Top of TASK INPUTS

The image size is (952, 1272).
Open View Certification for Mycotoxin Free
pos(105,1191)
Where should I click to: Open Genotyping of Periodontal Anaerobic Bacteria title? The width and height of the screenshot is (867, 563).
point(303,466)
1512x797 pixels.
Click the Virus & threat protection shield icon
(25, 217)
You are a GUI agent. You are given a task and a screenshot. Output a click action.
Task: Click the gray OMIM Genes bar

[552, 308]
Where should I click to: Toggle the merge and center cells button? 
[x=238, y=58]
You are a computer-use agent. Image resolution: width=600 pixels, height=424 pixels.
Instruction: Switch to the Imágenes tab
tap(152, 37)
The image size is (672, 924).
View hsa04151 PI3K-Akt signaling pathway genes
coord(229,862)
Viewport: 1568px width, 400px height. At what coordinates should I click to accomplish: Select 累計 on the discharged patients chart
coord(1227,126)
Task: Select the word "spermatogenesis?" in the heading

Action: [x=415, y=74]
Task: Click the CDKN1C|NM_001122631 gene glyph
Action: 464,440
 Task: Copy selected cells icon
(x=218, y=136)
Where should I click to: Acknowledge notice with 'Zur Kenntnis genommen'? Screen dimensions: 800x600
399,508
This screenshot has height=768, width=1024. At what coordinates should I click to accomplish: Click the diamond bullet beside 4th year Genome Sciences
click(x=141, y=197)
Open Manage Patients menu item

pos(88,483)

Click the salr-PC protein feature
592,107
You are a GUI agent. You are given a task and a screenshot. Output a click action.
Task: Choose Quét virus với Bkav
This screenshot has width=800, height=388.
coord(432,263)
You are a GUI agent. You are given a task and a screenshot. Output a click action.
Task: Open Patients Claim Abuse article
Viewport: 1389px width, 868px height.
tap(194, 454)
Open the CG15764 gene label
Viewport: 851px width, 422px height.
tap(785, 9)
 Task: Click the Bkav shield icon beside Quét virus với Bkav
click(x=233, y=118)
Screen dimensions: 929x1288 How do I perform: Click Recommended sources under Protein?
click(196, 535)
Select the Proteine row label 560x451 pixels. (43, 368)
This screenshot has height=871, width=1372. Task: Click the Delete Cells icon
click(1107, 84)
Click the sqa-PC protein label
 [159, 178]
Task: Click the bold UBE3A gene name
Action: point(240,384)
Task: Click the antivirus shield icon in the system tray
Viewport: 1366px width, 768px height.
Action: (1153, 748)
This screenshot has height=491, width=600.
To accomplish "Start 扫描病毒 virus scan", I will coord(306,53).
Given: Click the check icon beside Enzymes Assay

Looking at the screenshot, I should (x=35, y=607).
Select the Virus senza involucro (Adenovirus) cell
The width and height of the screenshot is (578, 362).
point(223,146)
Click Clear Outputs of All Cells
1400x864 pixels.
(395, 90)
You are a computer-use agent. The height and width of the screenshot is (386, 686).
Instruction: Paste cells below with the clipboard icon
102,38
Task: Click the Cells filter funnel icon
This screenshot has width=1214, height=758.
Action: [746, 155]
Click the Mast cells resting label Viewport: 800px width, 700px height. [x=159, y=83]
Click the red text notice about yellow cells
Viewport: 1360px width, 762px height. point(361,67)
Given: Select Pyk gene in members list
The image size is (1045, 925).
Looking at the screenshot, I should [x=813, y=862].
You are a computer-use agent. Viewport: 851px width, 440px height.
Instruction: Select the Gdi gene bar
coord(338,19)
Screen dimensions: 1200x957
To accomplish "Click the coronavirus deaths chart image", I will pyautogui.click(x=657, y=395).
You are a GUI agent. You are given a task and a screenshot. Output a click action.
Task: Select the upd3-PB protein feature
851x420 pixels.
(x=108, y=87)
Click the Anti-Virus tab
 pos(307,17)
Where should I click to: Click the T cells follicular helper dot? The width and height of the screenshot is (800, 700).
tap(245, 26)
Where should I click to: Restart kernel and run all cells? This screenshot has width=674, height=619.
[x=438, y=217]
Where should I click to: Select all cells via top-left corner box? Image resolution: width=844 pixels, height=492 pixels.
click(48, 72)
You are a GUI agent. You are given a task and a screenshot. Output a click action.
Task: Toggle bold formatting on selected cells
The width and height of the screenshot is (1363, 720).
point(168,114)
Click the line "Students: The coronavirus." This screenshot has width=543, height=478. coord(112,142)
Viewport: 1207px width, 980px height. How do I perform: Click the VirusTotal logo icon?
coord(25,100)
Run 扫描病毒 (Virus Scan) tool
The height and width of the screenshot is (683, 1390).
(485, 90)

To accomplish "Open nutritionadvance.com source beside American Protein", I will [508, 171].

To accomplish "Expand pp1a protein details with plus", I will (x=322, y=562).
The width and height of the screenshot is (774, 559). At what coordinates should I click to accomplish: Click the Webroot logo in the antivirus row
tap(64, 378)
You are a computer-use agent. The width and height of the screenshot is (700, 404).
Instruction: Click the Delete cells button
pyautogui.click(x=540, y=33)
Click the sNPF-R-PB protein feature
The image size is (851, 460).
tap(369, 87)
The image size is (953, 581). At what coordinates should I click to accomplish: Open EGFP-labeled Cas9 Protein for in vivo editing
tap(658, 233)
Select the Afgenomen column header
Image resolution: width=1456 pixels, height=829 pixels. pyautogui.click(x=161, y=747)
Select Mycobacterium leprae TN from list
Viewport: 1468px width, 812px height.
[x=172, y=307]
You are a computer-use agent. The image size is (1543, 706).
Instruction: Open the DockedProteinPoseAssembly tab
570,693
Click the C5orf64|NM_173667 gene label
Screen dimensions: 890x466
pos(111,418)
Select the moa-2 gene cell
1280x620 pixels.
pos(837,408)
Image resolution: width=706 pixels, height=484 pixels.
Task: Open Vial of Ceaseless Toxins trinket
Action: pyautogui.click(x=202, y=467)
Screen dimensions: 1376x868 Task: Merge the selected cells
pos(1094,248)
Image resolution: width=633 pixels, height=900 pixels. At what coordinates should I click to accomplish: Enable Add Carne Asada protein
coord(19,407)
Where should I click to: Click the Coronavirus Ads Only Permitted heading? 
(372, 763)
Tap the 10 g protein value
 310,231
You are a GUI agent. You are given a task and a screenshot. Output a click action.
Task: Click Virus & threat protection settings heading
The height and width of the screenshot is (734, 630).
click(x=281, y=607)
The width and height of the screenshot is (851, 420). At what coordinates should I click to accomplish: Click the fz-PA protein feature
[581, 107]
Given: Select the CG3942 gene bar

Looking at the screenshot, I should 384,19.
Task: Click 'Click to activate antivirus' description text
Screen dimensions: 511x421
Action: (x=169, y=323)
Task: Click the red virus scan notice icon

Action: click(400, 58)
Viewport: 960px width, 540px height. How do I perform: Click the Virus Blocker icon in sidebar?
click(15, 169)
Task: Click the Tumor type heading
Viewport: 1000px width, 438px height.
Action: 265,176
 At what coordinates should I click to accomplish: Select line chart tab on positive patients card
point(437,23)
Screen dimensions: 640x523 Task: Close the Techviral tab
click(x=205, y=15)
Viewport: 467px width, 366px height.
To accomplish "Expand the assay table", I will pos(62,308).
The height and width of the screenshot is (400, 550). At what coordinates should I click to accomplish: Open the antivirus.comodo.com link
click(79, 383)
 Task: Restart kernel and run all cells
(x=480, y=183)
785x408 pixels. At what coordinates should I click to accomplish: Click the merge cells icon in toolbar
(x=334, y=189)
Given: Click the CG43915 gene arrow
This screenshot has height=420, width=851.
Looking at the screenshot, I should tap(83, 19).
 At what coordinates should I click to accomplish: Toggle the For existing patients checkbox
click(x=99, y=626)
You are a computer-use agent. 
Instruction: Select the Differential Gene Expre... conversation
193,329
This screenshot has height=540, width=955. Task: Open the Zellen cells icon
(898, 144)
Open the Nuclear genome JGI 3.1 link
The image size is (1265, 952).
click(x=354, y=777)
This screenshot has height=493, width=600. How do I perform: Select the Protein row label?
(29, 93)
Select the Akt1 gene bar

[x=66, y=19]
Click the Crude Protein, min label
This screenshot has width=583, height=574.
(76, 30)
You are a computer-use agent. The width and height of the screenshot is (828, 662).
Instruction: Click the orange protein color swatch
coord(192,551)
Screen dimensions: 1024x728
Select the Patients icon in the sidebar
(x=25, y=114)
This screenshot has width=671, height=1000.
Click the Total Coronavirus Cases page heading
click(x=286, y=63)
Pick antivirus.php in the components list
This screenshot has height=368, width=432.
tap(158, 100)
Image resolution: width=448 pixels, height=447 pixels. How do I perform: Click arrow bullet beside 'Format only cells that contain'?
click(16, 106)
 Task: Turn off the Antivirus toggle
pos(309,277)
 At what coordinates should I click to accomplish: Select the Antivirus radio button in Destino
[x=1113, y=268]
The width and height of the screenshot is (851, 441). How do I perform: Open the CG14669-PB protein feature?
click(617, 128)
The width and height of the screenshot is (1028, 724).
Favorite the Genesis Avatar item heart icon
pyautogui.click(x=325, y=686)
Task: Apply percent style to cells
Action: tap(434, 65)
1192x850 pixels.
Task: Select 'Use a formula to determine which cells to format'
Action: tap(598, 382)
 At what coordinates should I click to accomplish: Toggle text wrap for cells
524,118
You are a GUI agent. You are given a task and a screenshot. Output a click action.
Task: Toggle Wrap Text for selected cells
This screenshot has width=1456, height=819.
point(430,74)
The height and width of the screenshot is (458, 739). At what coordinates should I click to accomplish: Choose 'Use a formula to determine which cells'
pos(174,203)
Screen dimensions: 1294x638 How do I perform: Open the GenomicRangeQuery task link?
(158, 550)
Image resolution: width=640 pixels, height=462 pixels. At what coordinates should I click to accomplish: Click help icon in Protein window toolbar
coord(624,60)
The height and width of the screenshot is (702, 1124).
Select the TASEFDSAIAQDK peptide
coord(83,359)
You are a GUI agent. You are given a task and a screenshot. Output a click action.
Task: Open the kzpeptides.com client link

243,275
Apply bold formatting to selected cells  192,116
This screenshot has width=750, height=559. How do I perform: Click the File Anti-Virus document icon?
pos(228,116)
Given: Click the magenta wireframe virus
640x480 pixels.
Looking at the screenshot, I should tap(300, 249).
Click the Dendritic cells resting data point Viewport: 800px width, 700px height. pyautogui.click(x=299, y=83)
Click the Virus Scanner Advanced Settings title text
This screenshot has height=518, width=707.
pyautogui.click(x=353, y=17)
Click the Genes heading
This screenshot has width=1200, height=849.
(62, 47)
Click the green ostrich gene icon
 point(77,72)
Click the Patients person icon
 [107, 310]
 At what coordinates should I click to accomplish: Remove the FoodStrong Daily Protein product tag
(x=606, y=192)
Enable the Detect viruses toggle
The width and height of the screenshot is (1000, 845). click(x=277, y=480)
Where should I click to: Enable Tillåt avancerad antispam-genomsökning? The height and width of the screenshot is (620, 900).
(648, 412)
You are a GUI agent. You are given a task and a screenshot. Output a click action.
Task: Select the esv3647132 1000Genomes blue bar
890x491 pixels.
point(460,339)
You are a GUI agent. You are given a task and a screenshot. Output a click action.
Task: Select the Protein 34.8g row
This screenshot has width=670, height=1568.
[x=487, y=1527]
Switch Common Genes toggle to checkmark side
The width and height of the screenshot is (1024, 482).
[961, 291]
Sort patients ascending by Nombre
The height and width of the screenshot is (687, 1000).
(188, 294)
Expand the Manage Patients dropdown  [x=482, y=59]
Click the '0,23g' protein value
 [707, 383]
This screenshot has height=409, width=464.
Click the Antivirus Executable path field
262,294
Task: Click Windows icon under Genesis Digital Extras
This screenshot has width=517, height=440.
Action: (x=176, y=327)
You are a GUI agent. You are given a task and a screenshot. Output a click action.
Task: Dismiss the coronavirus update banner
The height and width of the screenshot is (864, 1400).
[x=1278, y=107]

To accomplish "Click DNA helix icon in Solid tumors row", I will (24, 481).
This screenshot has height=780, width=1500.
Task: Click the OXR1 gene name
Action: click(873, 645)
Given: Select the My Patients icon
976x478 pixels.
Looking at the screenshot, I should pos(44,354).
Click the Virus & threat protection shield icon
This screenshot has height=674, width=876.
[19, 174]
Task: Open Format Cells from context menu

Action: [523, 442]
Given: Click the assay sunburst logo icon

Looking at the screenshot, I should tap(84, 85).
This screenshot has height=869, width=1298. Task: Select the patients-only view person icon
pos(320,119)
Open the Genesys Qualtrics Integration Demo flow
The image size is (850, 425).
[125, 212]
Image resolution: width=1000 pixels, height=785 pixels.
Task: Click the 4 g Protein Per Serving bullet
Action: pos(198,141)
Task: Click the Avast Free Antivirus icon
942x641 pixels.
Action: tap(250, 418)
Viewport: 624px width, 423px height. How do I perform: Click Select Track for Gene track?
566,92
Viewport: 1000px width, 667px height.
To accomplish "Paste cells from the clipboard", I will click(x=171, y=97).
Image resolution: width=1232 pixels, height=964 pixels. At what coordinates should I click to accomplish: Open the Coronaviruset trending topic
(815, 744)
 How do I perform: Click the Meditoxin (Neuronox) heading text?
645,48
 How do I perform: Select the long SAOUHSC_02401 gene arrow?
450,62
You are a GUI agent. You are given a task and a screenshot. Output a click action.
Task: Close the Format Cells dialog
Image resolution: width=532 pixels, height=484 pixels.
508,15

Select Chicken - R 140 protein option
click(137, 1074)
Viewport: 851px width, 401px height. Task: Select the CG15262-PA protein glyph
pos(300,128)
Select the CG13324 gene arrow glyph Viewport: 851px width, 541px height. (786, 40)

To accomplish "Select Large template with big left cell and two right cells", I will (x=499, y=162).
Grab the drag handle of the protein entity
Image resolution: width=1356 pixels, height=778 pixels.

Bottom of TASK INPUTS

> **BRIEF**
Out of the entries above, write out only the lines between the line holding "Task: Open Patients Claim Abuse article" and the line holding "You are a computer-use agent. The height", inclusive, each exactly as given.

> **ANSWER TO THE PROBLEM**
Task: Open Patients Claim Abuse article
Viewport: 1389px width, 868px height.
tap(194, 454)
Open the CG15764 gene label
Viewport: 851px width, 422px height.
tap(785, 9)
 Task: Click the Bkav shield icon beside Quét virus với Bkav
click(x=233, y=118)
Screen dimensions: 929x1288 How do I perform: Click Recommended sources under Protein?
click(196, 535)
Select the Proteine row label 560x451 pixels. (43, 368)
This screenshot has height=871, width=1372. Task: Click the Delete Cells icon
click(1107, 84)
Click the sqa-PC protein label
 [159, 178]
Task: Click the bold UBE3A gene name
Action: point(240,384)
Task: Click the antivirus shield icon in the system tray
Viewport: 1366px width, 768px height.
Action: (1153, 748)
This screenshot has height=491, width=600.
To accomplish "Start 扫描病毒 virus scan", I will coord(306,53).
Given: Click the check icon beside Enzymes Assay

Looking at the screenshot, I should (x=35, y=607).
Select the Virus senza involucro (Adenovirus) cell
The width and height of the screenshot is (578, 362).
point(223,146)
Click Clear Outputs of All Cells
1400x864 pixels.
(395, 90)
You are a computer-use agent. The height and width of the screenshot is (386, 686).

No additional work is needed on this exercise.